Year of Graduation: 2000
Current Employer: The Nature Conservancy
Current Job Title: Conservation Planner/GIS Analyst
Honours: No
Most memorable experience on the degree program: Living in Adelaide
What is most challenging about your role?
Seeking first to understand and then be understood. You see, any
interactions with people or nature are always, to some degree, influenced by
their past and to really get a conservation strategy to work on the ground,
or generate a fire plan that is ecologically aligned, you must always be
open to dialogue and new information. In this way, meaningful results that
have the best possible likelihood of success can be achieved.
Do you have any advice for students about career progression?
Don't think you are going to land your dream job first time. If you do -
well done; but if you do not - don't sweat it.
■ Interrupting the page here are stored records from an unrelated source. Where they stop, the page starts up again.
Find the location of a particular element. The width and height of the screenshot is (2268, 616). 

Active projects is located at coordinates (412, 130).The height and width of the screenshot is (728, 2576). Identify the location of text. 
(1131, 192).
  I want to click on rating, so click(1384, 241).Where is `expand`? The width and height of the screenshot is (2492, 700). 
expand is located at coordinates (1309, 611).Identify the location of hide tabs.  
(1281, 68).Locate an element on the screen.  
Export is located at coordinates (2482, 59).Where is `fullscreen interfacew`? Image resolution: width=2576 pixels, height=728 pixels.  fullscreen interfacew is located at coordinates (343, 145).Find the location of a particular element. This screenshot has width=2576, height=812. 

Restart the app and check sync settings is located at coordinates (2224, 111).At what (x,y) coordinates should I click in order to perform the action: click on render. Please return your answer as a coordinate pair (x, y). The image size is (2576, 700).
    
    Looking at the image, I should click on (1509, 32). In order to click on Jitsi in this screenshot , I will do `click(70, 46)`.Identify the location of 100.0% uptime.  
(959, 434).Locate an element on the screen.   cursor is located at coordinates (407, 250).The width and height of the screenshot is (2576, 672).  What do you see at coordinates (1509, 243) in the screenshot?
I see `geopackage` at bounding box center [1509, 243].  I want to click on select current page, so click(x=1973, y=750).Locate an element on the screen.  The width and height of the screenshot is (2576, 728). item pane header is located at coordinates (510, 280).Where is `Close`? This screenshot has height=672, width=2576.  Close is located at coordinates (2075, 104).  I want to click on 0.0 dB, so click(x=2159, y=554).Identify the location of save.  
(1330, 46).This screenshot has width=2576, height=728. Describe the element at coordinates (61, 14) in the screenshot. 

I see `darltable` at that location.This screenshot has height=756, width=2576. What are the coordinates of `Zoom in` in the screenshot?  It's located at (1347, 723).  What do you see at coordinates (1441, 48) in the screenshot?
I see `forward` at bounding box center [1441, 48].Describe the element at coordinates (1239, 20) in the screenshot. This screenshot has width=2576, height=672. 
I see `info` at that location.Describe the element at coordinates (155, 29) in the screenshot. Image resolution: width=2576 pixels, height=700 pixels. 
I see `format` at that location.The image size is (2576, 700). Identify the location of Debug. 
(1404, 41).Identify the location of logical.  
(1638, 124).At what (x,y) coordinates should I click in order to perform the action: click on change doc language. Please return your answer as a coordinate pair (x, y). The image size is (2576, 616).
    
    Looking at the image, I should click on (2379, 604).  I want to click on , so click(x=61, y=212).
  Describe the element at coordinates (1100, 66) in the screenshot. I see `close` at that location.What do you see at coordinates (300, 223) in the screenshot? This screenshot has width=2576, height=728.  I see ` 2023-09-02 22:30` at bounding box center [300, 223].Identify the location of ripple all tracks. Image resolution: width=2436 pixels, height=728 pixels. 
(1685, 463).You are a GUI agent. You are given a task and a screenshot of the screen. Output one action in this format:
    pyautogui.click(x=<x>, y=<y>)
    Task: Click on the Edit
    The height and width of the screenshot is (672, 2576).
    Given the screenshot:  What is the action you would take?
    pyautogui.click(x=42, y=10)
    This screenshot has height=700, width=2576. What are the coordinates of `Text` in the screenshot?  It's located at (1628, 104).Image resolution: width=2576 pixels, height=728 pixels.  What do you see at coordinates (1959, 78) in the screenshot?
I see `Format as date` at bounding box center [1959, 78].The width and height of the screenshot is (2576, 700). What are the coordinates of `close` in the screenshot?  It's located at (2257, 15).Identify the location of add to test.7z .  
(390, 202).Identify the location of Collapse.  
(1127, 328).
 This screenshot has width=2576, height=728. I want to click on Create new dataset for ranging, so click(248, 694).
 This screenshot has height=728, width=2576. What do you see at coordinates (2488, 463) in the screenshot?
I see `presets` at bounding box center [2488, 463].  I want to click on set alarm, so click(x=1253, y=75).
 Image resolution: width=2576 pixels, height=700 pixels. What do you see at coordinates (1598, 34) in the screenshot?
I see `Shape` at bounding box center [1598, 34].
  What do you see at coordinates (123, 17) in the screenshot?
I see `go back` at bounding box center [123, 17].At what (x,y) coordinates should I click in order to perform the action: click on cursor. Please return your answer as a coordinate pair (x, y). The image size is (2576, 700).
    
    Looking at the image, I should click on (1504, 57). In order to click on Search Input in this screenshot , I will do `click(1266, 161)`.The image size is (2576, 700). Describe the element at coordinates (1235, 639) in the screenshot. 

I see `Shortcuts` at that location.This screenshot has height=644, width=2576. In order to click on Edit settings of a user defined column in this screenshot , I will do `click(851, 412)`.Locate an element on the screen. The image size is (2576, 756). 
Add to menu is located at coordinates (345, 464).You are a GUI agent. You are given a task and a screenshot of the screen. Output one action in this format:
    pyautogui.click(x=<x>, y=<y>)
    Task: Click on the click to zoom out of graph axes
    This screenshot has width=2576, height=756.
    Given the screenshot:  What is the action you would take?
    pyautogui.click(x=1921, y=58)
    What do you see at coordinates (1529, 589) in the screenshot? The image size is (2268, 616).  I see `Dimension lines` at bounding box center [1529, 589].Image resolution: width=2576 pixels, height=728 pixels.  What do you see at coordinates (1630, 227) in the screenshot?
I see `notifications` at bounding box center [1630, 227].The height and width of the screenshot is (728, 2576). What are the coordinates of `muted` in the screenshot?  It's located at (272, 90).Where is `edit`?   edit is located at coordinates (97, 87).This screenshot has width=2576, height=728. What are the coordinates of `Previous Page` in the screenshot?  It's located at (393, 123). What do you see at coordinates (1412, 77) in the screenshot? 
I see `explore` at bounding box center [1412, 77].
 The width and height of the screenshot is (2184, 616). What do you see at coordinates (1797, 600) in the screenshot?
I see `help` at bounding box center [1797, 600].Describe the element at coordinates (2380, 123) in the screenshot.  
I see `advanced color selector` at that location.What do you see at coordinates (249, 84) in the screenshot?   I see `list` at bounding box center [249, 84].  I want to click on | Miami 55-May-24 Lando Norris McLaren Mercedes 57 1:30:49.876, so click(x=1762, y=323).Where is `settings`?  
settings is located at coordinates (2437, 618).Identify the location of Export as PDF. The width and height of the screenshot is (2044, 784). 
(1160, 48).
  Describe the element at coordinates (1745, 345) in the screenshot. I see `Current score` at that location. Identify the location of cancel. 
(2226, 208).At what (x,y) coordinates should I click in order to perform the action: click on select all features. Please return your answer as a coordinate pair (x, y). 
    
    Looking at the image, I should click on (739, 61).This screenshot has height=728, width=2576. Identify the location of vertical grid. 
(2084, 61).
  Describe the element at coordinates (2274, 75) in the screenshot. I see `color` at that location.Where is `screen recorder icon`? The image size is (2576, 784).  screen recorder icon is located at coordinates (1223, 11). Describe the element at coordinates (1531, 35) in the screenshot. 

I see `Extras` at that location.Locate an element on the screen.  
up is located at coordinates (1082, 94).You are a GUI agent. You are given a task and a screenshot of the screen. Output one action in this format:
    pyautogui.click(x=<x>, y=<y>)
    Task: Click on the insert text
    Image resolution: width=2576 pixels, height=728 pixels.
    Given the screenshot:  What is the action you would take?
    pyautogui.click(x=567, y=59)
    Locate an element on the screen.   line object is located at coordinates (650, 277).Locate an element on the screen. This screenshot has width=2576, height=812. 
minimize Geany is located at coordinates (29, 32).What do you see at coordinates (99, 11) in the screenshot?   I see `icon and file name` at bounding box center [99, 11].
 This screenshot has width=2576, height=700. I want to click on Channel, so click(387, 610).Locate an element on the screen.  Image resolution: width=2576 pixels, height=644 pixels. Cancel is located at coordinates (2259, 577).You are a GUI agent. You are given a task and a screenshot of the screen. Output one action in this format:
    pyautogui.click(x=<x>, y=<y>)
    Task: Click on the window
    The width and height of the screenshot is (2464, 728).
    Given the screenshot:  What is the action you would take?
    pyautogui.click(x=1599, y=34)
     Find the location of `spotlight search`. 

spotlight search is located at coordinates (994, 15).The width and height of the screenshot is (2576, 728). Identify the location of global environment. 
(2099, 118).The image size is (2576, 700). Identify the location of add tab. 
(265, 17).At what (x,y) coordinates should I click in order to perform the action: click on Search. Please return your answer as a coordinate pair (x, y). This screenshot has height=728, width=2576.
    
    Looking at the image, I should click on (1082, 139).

Each job I have done since
finishing my undergraduate studies has in some way (small or big)
contributed to the position that I am in now.
An example for my experiences - pulling weeds on a 3300 acre preserve for 3
months every weekend (and thinking at the time that my education is not
being used here what am I doing), and then 2 years later, being employed by
the same organization as a conservation easement monitor for the entire
state of Colorado, and then 1 year later, being responsible for designing
and implementing a uniform strategy of documentation and monitoring approach
to conservation easements for the state of Missouri. The point, at the time
you may not see that what you are doing is really adding much to your career
but the cumulative effect will show itself later.